─── Materials provided

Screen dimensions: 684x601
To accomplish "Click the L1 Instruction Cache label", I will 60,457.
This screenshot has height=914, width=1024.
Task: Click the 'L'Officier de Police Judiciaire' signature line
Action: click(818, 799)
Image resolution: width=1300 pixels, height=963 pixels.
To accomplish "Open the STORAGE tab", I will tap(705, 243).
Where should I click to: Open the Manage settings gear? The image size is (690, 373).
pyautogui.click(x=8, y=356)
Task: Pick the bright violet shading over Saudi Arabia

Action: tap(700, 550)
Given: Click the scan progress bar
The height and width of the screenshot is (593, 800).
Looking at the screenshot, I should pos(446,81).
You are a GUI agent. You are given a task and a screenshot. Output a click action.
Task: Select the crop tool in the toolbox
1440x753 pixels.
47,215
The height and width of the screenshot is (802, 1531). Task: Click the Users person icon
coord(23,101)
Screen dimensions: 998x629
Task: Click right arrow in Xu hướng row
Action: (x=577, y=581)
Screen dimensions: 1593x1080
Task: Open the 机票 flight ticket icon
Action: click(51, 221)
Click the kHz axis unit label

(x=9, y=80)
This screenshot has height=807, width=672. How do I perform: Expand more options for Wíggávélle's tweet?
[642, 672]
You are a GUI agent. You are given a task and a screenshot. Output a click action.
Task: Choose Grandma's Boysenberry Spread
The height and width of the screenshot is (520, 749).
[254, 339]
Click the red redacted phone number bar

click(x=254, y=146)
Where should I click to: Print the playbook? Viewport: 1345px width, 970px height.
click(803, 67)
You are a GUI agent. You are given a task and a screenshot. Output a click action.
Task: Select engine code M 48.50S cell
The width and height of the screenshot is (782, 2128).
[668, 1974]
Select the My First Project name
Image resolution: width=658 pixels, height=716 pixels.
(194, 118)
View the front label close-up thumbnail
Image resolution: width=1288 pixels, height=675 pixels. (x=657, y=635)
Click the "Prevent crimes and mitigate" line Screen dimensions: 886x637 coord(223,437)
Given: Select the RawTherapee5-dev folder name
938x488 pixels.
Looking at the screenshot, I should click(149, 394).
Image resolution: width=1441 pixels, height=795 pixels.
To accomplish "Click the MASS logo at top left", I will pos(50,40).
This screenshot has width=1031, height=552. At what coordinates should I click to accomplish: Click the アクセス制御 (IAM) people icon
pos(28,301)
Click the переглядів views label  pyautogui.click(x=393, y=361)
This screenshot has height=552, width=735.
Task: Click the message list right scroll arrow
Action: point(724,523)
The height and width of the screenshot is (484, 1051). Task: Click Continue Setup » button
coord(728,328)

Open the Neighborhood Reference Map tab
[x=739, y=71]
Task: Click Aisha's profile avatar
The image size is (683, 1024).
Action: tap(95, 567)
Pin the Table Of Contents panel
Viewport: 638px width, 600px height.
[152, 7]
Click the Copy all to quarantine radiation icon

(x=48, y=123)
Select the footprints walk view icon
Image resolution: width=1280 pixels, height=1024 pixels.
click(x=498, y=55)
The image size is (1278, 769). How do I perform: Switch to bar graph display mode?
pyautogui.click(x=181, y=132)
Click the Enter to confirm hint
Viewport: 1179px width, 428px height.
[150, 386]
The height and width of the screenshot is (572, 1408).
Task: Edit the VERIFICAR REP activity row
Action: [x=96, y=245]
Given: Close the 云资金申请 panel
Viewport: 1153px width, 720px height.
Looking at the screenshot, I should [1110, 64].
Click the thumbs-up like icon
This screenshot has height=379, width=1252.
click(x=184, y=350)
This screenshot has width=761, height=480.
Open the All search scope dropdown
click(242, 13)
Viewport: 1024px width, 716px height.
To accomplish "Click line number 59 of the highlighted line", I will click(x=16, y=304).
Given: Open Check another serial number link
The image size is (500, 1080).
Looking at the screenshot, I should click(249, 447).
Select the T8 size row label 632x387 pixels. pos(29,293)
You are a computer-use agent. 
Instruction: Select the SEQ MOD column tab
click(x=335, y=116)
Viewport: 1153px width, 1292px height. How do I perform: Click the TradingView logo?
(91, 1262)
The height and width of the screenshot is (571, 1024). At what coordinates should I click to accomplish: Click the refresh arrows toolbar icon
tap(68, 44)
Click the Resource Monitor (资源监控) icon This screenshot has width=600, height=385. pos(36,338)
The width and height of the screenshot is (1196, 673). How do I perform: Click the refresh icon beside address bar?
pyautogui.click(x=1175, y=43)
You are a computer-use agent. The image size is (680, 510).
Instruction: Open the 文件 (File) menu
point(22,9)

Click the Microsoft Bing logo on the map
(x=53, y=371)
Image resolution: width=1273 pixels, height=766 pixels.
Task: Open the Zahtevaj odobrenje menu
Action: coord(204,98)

──────

§ **What is required**
Which lines above include "computer"? Show each of them by copying it.

§ **Result**
You are a computer-use agent. 
You are a computer-use agent. The image size is (680, 510).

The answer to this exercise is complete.